* Task *
Could you reproduce the listing below word for word, omitting the pictures?

* Data in this exercise *
## begin

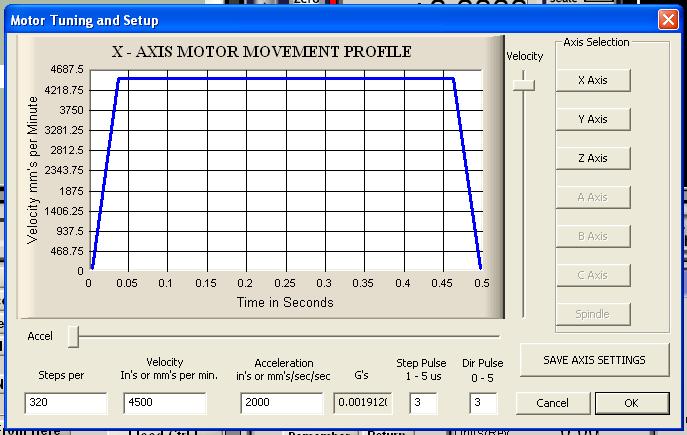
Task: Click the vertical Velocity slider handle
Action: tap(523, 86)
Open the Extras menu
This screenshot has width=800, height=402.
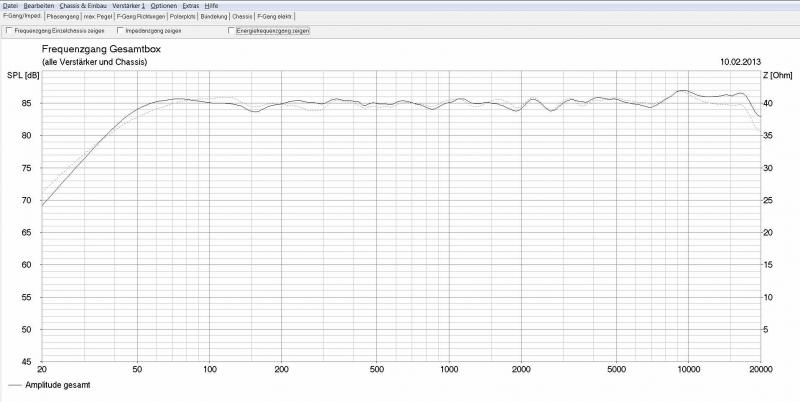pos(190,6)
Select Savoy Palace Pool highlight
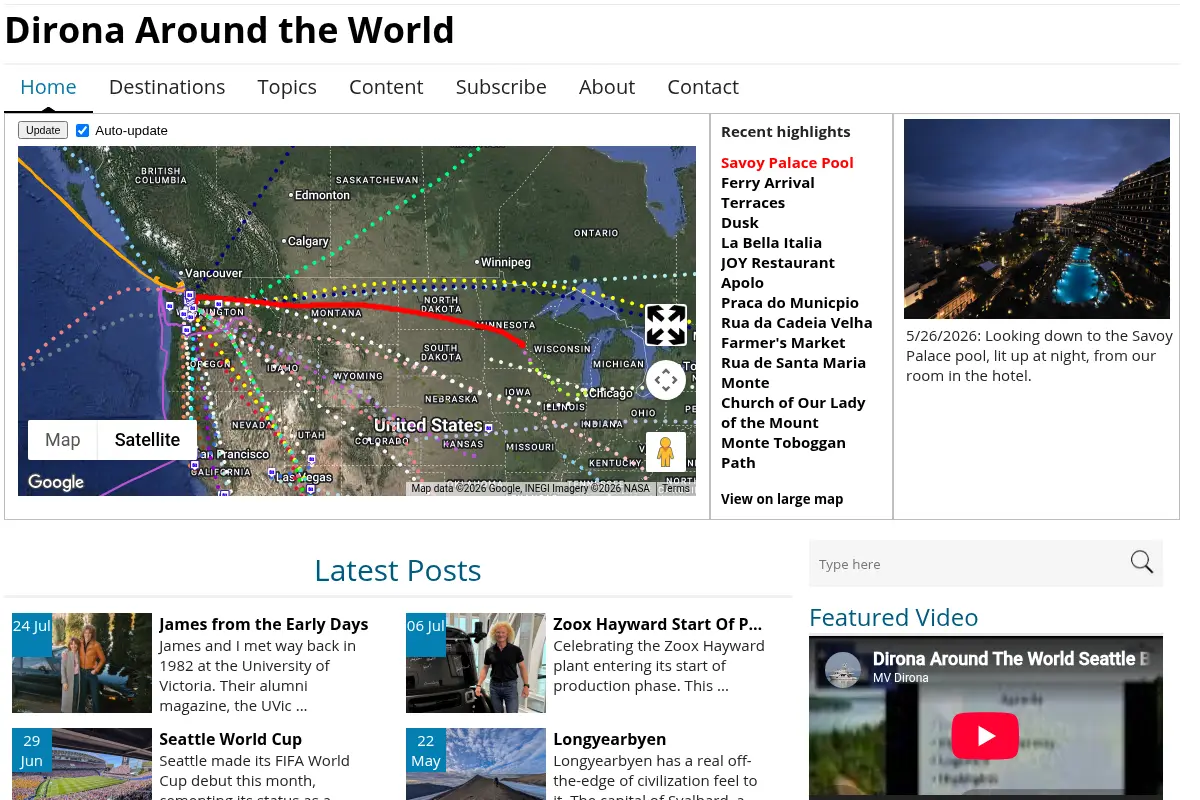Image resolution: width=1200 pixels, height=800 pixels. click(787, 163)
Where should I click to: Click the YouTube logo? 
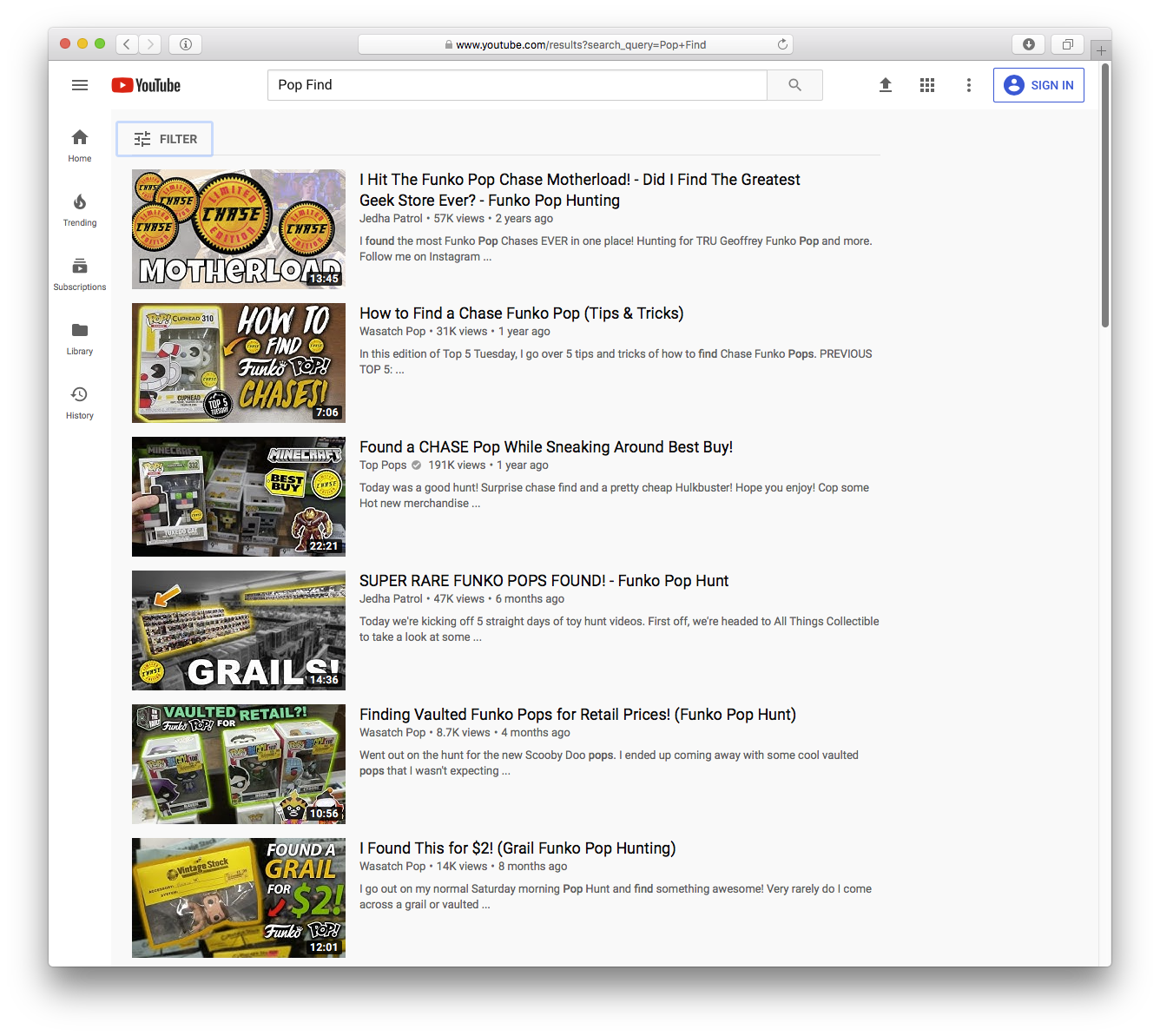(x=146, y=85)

## end

* Full answer *
Task: Click the vertical Velocity slider handle
Action: tap(523, 86)
Open the Extras menu
This screenshot has width=800, height=402.
pos(190,6)
Select Savoy Palace Pool highlight
Image resolution: width=1200 pixels, height=800 pixels. click(787, 163)
Where should I click to: Click the YouTube logo? 
(x=146, y=85)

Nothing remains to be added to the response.